Interpreting anguish of sudden loss, dance set at Center City site of fatal collapse

Jungwoong Kim rehearses a pop-up dance to be performed Thursday night in the now-vacant lot where a Salvation Army thrift store collapsed in 2013

Jungwoong Kim rehearses a pop-up dance to be performed Thursday night in the now-vacant lot where a Salvation Army thrift store collapsed in 2013

A Philadelphia dance company will perform an original work Thursday evening at the place where a Salvation Army thrift store collapsed two years ago. Six people died in that disaster.

At the time, Jungwoong Kim, a Korean choreographer living in Philadelphia, was teaching at the Science Leadership Academy charter school near 22nd and Market. He had just started home on his bicycle when a brick wall undergoing demolition fell on top of the neighboring Salvation Army store.

“I saw sirens and then the collapsed building, smoke,” said Kim “I was standing there with my bicycle for a half hour looking at that tragedy. I couldn’t say anything. I went home. My heart was beating hard.”

kimChoreographer Jungwoong Kim works with his dance troupe at the Asian Arts Initiative. (Emma Lee/WHYY)
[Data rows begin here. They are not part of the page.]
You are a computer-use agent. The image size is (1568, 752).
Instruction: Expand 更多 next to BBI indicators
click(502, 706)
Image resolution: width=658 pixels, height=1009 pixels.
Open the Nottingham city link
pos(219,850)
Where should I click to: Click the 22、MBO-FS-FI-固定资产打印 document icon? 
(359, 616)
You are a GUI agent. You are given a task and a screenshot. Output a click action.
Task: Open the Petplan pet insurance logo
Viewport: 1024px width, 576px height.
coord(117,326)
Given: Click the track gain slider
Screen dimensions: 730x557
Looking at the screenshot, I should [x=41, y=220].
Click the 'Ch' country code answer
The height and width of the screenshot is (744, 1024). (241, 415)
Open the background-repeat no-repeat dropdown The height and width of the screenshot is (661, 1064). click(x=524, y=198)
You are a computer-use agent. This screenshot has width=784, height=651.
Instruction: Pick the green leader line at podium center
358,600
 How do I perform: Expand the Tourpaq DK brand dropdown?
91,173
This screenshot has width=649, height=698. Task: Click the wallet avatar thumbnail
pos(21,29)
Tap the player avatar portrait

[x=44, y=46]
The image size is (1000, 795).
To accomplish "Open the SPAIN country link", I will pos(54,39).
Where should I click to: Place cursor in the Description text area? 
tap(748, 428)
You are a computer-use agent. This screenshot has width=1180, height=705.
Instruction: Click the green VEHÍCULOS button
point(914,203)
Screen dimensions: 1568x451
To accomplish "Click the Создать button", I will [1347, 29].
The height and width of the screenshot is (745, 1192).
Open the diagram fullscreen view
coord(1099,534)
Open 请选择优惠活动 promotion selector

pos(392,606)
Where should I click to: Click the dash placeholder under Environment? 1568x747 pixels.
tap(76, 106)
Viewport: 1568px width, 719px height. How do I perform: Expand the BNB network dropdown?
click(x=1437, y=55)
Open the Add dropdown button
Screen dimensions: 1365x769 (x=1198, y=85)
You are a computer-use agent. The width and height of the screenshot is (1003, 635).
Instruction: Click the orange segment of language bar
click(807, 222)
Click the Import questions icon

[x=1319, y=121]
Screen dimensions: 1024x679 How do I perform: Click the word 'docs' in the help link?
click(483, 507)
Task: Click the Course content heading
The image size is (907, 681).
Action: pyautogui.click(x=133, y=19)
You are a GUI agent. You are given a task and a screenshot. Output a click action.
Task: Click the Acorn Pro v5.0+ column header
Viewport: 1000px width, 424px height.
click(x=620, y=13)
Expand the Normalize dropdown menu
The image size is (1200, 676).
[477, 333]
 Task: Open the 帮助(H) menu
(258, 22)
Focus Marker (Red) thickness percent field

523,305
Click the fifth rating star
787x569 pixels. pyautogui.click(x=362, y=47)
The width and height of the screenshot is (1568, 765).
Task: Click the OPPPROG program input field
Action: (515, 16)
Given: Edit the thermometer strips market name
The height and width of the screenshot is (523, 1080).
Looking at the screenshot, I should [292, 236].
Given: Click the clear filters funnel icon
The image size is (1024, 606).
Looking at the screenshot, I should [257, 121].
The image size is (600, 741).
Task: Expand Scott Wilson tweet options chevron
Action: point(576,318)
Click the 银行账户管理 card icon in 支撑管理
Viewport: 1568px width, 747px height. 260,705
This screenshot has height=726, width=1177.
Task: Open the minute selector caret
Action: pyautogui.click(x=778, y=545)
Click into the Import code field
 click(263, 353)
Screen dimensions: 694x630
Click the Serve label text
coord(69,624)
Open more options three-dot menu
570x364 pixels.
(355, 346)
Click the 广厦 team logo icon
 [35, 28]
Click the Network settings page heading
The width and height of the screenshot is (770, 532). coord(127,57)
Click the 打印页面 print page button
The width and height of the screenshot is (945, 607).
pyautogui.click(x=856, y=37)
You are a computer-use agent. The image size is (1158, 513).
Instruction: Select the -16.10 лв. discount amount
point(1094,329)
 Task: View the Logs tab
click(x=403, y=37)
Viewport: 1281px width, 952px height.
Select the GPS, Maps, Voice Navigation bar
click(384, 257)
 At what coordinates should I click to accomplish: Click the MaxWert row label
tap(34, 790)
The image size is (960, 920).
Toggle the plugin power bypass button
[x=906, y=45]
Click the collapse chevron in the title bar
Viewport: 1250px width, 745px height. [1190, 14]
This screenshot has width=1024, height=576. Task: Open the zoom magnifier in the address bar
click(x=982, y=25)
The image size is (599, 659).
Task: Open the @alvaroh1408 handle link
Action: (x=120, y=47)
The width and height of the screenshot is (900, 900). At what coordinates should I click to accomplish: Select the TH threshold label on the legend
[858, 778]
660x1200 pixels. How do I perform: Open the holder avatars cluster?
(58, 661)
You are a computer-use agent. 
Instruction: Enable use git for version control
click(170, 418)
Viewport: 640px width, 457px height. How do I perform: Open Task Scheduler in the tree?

He had had the same feeling 30 years before, when he was told his father was suddenly killed in a car accident. He was 10 years old at the time. Now, he is better able to explore feelings of grief.

As an artist in residence at the Philadelphia Asian Arts Initiative, he is creating a series of dances in different locations about the sudden loss of loved ones — including his father’s accident; the collapse of the Salvation Army building; and the sinking of a Korean passenger ferry in 2014, which killed 304 people, most of them children.

The performance will feature four dancers, two musicians, and a video projectionist. The movements were developed both through ensemble improvisation and Kim’s study of traditional Korean dance, containing elements of religious shamanism.

“We’re using shamanism as an aesthetic influence,” said Jermaine Ingram, one of Kim’s collaborators. “The way the foot touches the ground, the use of objects, the relationship of one person to another, the relationship to space and time. It isn’t an attempt to replicate shamanic ceremony.”

Thursday night’s performance will be followed on Sunday by a different performance in Dilworth Park, focused on the 2014 Korean Sewol ferry disaster. Both will inform a longer piece, SaltSoul, to be performed in October at the Asian Arts Initiative.

Thursday’s performance will feature video projection. It will begin after sundown, at 9 p.m., on the sidewalk adjacent to the vacant lot.